[Stored data entries]
╭──
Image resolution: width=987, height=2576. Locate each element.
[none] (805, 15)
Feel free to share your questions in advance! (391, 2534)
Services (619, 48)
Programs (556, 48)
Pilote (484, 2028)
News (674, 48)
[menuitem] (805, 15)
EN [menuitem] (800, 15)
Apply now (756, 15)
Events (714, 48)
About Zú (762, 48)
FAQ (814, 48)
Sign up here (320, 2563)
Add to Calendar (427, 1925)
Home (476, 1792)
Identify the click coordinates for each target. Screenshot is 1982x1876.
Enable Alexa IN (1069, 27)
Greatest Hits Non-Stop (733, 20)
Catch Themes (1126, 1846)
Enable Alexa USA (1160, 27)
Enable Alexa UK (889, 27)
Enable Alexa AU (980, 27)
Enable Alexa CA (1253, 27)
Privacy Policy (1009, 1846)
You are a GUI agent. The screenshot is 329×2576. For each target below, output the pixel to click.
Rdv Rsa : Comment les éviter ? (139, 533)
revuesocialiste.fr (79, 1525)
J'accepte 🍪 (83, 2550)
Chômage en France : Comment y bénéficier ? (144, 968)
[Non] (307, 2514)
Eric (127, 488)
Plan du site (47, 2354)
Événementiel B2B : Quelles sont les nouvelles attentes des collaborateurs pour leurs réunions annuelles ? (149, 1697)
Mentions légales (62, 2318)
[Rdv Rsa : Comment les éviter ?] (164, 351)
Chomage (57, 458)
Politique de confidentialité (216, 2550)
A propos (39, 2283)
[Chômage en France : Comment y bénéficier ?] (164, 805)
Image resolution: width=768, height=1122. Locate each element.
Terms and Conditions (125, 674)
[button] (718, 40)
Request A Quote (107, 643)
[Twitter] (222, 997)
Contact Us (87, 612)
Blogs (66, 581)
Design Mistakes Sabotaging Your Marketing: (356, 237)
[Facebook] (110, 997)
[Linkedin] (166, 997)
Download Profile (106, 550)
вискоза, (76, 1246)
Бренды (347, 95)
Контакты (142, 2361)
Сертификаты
╰──
> [What the task asks]: Which of the lines above hold the string "Image"? Copy each one.

> [Solution to this problem]:
Image resolution: width=987, height=2576. Locate each element.
Image resolution: width=768, height=1122. Locate each element.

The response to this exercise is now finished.